Olivier Poivre d'Arvor, un homme polyvalent et adepte de la vie mondaine, organise à Paris le tout premier sommet mondial sur la fonte des banquises en tant qu'ambassadeur des régions polaires. La situation d'urgence est alarmante.
Par moi, Derek Perrotte
Il s'agit d'une histoire qui raconte un voyage long et complexe à travers les coulisses du pouvoir, qui se termine aux confins du monde. Olivier Poivre d'Arvor, ancien directeur des Instituts Français de Prague et de Londres (où il a acquis une certaine notoriété), ancien directeur de France Culture (où il a été renvoyé), ancien ambassadeur en Tunisie (où il a pris plaisir), occupe depuis trois ans le poste d'ambassadeur chargé des pôles et des océans.
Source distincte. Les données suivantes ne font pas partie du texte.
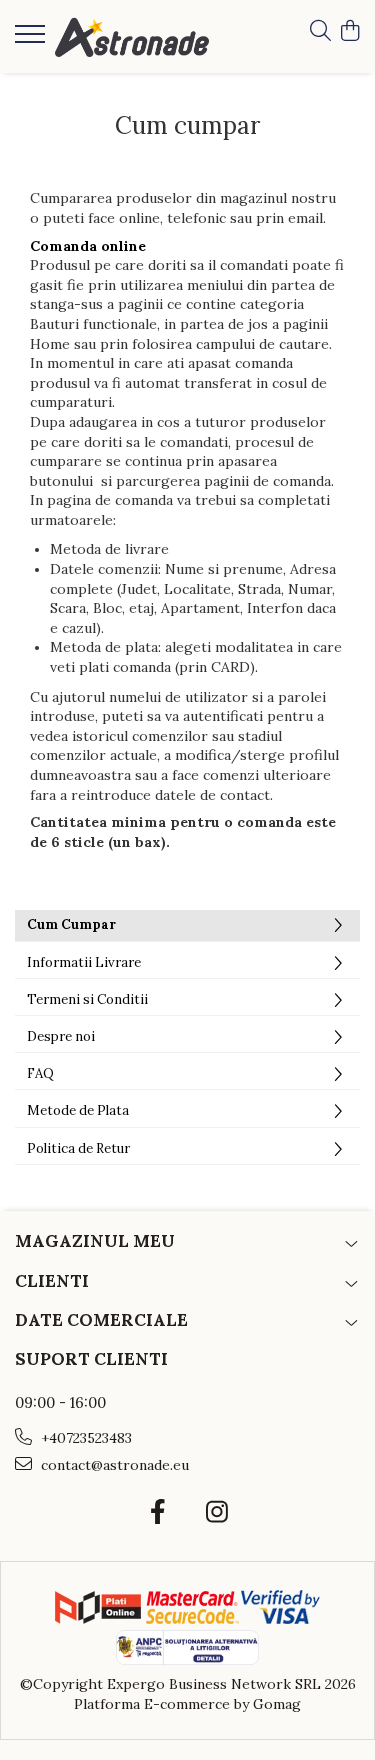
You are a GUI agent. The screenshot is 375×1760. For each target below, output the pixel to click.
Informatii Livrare (84, 962)
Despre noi (61, 1036)
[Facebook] (158, 1513)
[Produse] (32, 40)
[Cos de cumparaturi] (349, 32)
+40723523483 (84, 1438)
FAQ (40, 1073)
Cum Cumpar (71, 924)
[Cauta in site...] (320, 32)
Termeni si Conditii (87, 999)
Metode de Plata (78, 1110)
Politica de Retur (78, 1148)
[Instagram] (217, 1513)
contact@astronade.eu (113, 1465)
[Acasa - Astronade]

Est-ce que le poste de bout du monde, de bout de la route pour l'écrivain-diplomate qui aime voyager, est devenu soudainement difficile à gérer à cause de son nom (ah, la famille…) ? Le poste, qui a été créé en 2009 pour trouver une place à Michel Rocard quelque part, puis confié en 2017 à Ségolène Royal pour l'éloigner, n'est pas le plus populaire au Quai d'Orsay.
Peu importe. Pour cet individu qui admire Cendrars et Kessel, chaque nouveau lieu est une opportunité pour créer une histoire et il n'a pas eu peur de passer des soirées festives sur la glace et des rencontres mondaines avec les pingouins. Il a mentionné lors de son discours de départ de Tunis : "Je n'ai pas peur d'être ridicule, c'est la preuve que je suis passionné par mon métier".
Et en fin de compte, en raison de l'urgence climatique, l'importance du poste est en train de croître, tout comme les océans. Depuis mercredi et jusqu'à vendredi, Paris accueille le « Sommet polaire One Planet », le premier sommet international consacré à la fonte des glaces, sous la direction de l'OPDA.
Pour en savoir plus:
ANALYSE – Une aide urgente pour les pôles
ANALYSE – Arctique : un centre de recherche sous la glace
La situation est alarmante, car l'année 2023 a connu une accélération préoccupante de la détérioration de la cryosphère. On espère que cet individu passionné de théâtre (qui a créé la compagnie du Lion) et ancien secrétaire de Jean-Edern Hallier saura mettre en valeur l'urgence de la situation et se faire écouter.
Macron, demandant des financements
« Il est vraiment important de sensibiliser tous les dirigeants à la fragilité de cet espace », explique l'autre Poivre. Persévérant, il continue de demander davantage de financements pour l'Institut polaire français et souhaite relancer la coopération internationale, qui a été grandement affectée par la mise en pause des relations avec la Russie.
On ne sait pas encore si l'issue de son histoire sera similaire à celle du protagoniste de son premier livre (« Fiasco », publié par les éditions Balland), qui était confronté à l'impuissance, mais il fait tout son possible pour rectifier la situation.